It was a chilly, gray January morning when we piled in the car to make the 45 minute drive south to Monroe. We were fortunate that traffic on I-275 was light and although it was cold-there was no snow or freezing rain to contend with.
We were all a bit tired still, recovering from the hectic holiday schedule and the pace of the school year- concerts, plays, homework, grading papers, lesson planning and we were eager to get away to do something a bit different.
So, off we were to Monroe, an historic city, with a wonderful cafe-Agua Dulce Cafe, located at 17 1st Street, right in the heart of downtown. Nestled across from the Monroe Press and near historic buildings converted to office space, Agua Dulce is a warm, welcoming cafe with amazing beverages and pastries.
My daughter and I had been here once before, on a break between games at one of her soccer tournaments. We nestled into one of the few seats available, enjoyed our beverages, and worked on homework.
Our return visit was even better than I remembered. The large glass window with the Agua Dulce Cafe sign painted, is reminiscent of the classic store front cafe's in North Boston or Lincoln Park in Chicago.
Entering the long, narrow cafe is to enter a cozy coffee and tea lovers paradise. There are a half dozen or so tables in the front sitting area, the silver coffee dispensers rest on a lovely antique serving table. One wall is devoted to neatly displayed coffee and tea mugs, presses, pots and other supplies available for purchase.
The counter is at the far end of the cafe where you will be tempted by delicious pastries baked at the shop. We purchased and shared a blueberry lemon scone which was moist and flavorful and a fruit bar that was amazing-moist, sweet, yet not overpowering.

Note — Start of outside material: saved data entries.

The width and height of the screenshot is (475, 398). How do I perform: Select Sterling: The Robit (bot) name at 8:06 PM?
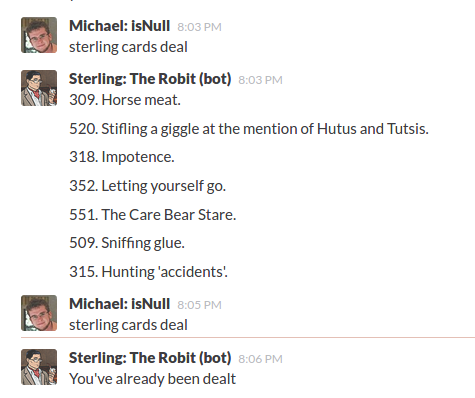click(150, 358)
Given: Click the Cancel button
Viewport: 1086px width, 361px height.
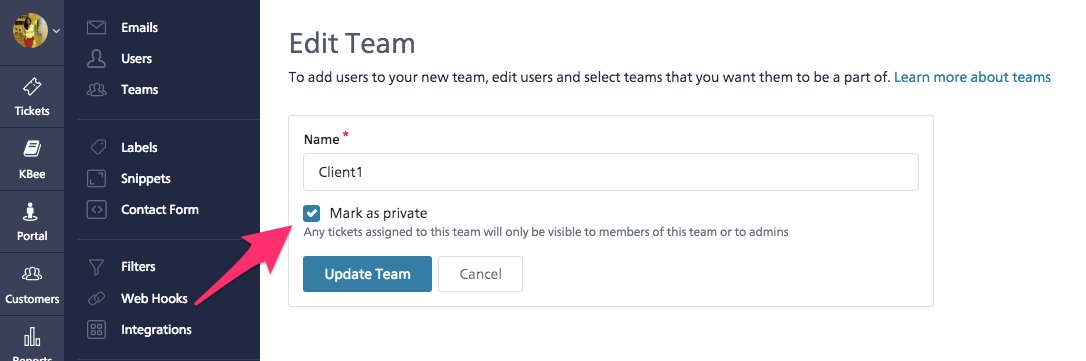Looking at the screenshot, I should pos(480,274).

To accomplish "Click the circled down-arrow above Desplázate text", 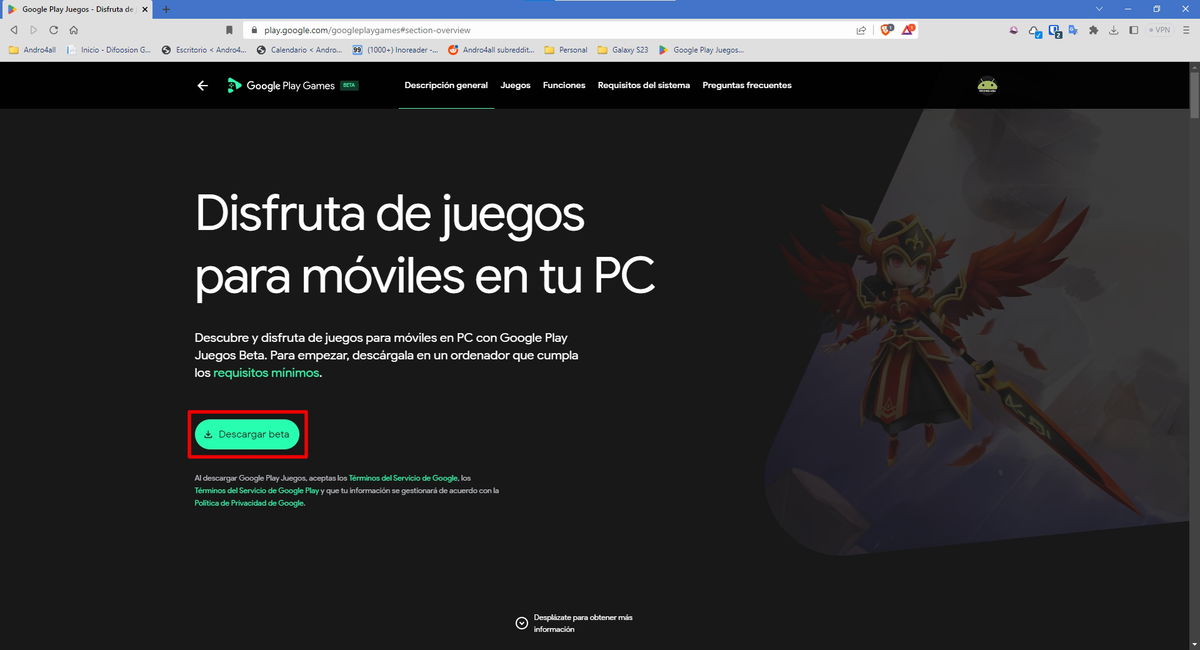I will pyautogui.click(x=521, y=622).
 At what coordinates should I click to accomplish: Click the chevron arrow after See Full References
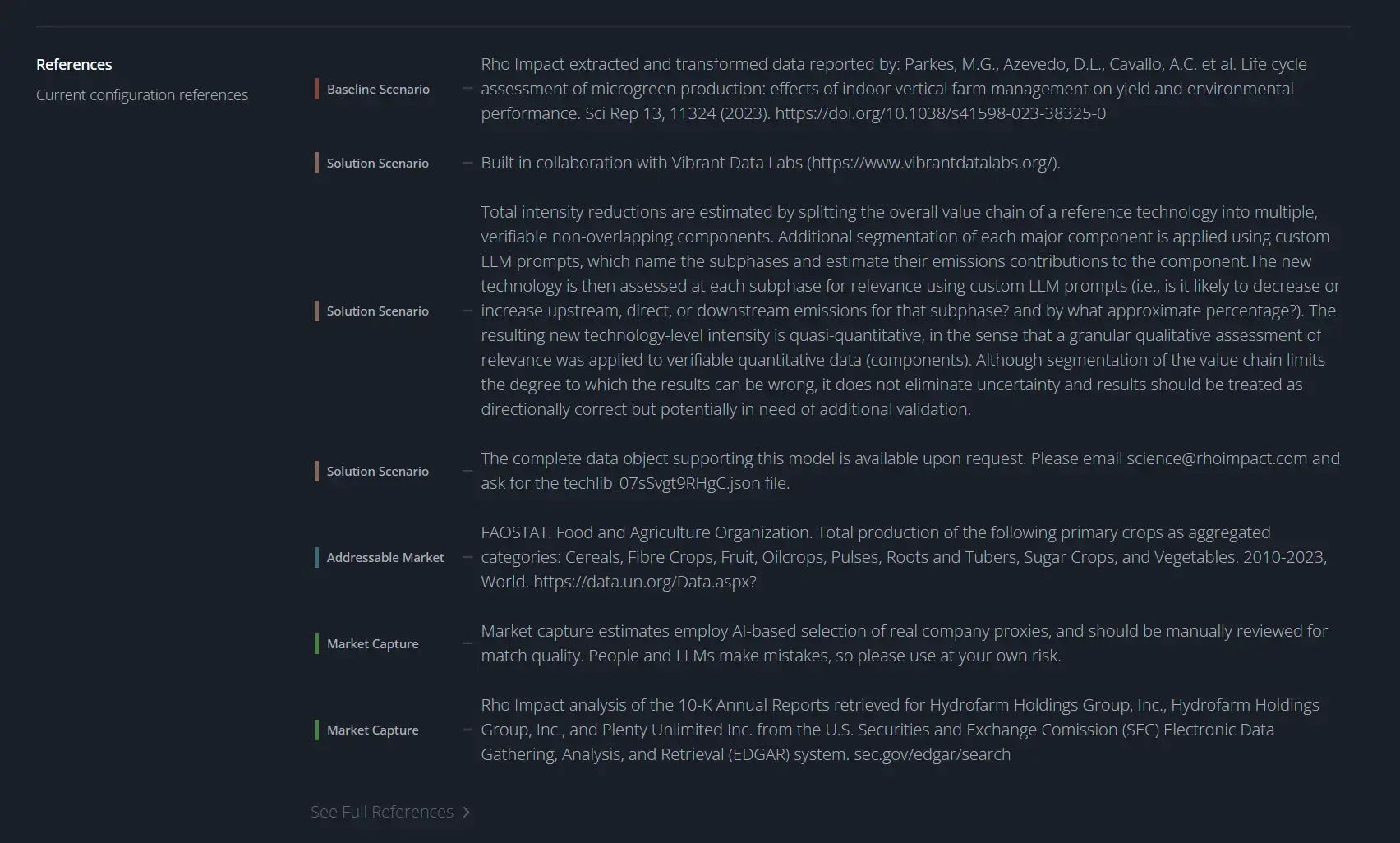click(466, 812)
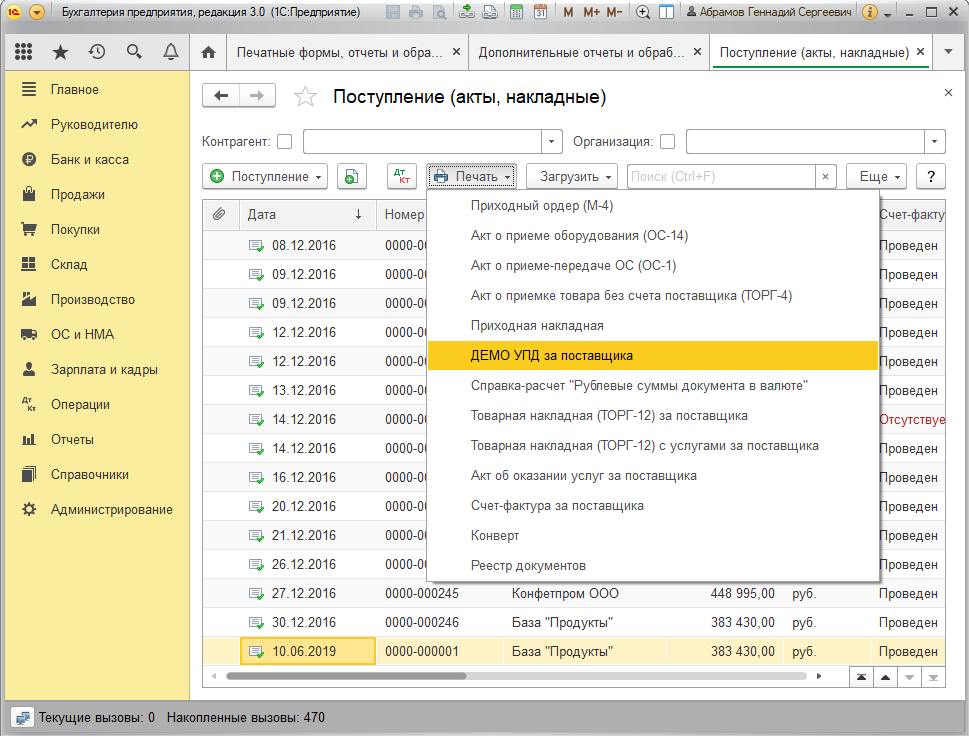This screenshot has height=736, width=969.
Task: Click the notifications bell icon
Action: click(171, 52)
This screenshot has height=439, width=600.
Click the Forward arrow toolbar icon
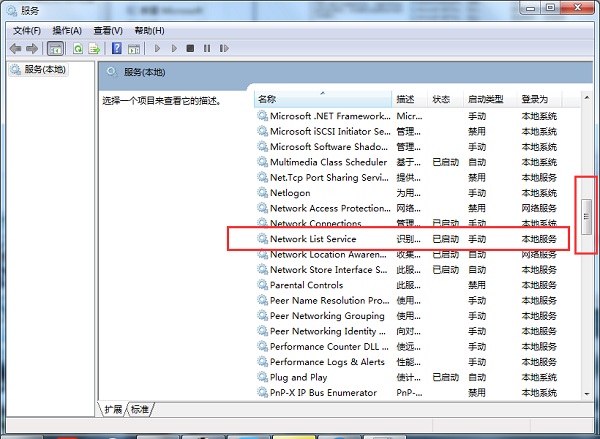click(32, 48)
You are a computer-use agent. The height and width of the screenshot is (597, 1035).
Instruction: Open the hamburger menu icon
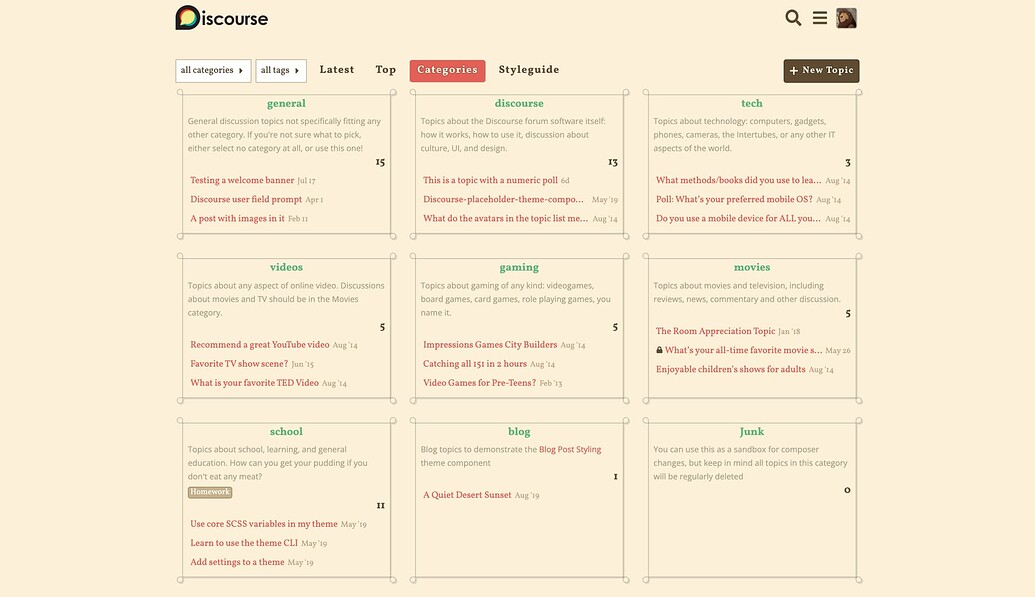tap(820, 18)
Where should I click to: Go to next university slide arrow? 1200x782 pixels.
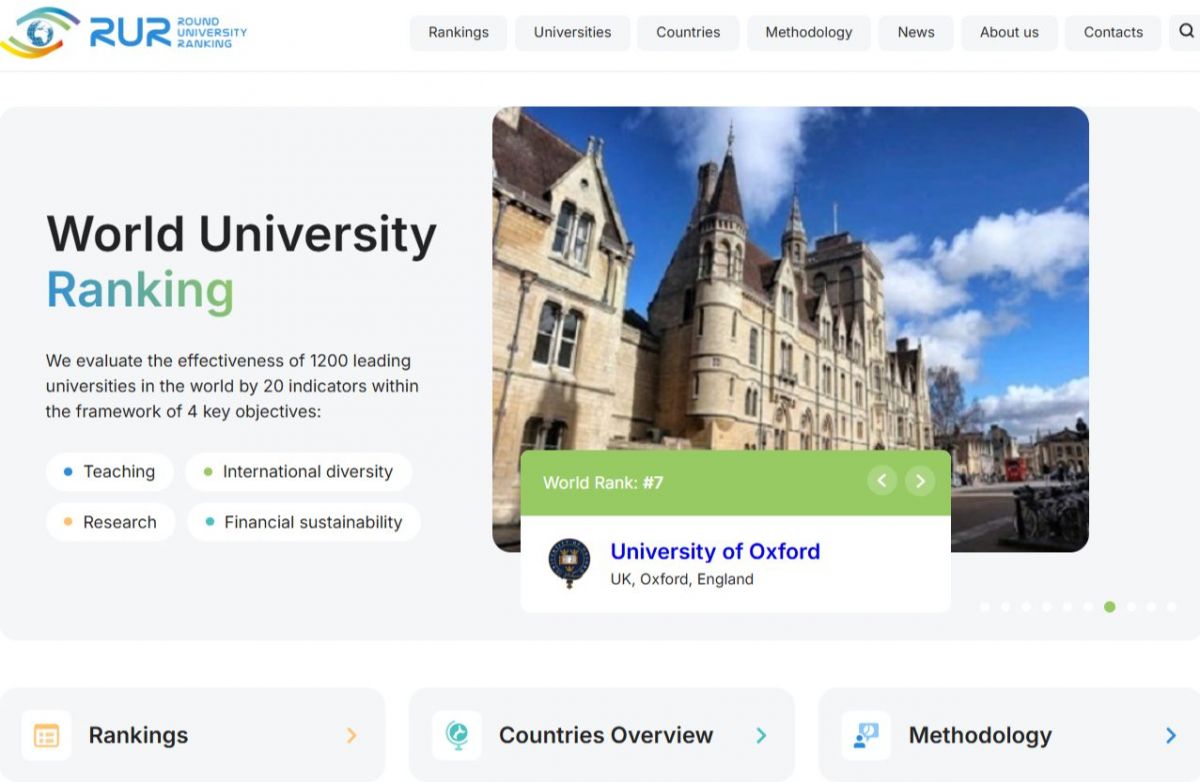tap(920, 481)

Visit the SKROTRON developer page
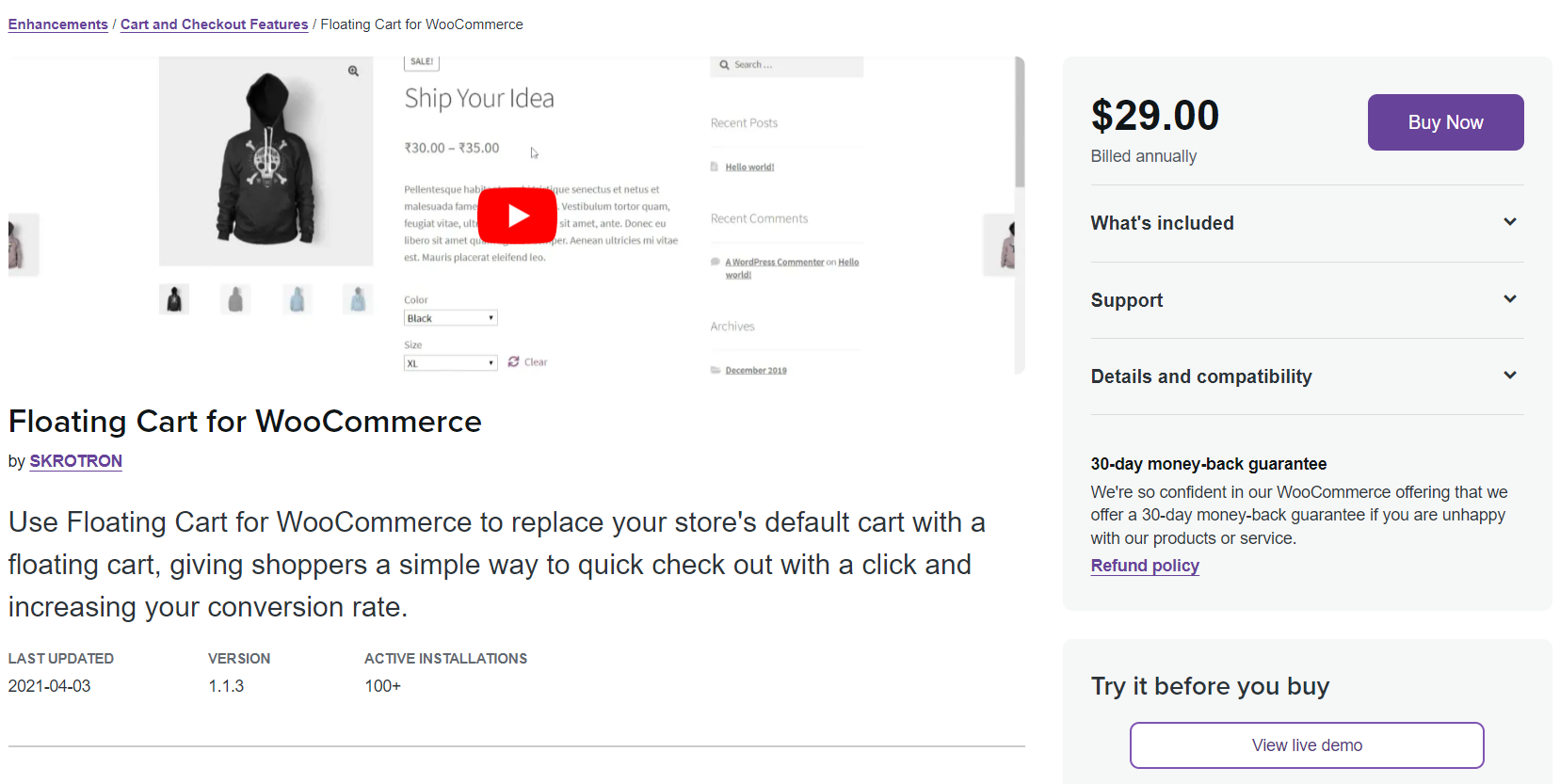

We were fortunate to have one of the owners as our barista and she patiently helped us with our beverage selection. Jenny ordered a macchiato, one of her favorite beverages at a national chain. Our barista educated us on the Agua Dulce macchiato, which is the traditional style, made with only a small amount of espresso and a large amount of foam. Jenny concurred that this was not exactly what she was hoping for and our barista suggested a latte, which Jenny enjoyed tremendously.
Our daughter had tea, always served loose, and our barista showed us how to use their tea dispenser. It was an ingenious device, which I have never seen before. The loose tea is placed in the container with hot water to steep. Once the timer goes off, the tea is steeped perfectly and you put the container on top of your cup and the tea pours into you cup, leaving the leaves in the container. Very cool!
My coffee was delicious-robust and nutty, with no bitter aftertaste and our son was all smiles with his hot chocolate.
I also had the opportunity to learn more about the coffee that they roast themselves- as French Town Roasters. Although I enjoy coffee, I am certainly no expert, so I am really appreciative for the recommendation of the Organic Costa Rican, which I am enjoying right now as I reflect on our wonderful trip to Agua Dulce Cafe and the welcoming owners.
Just a note, the cafe has limited seating, so you may need to enjoy your beverages and snacks to go, if they are very busy. Or better yet, take a walk to the Raisin River, get a few photos by the statue of General George Custer, then come back and settle into a table and savor!
Enjoy- and Travel Local!
Family Questions for Discussion
1. How is coffee produced?
2. How does the geography of the country where the bean is produced affect the taste?
3. What did Ben Franklin think of hot chocolate?
4. What is the difference between Organic and Fair Trade?
5. What are the health benefits of drinking tea?
6. French Town Roasters-what does the term "French Town" mean?
7. What does "Agua Dulce" mean? What language is it from?
8. Why are there so many different flavors of tea and types of coffee drinks-what does this tell us about our taste buds?
9. Have you been in a small, neighborhood cafe like Agua Dulce in your travels? If so, where?
10. What else does this inspire you to "dream, learn, do?"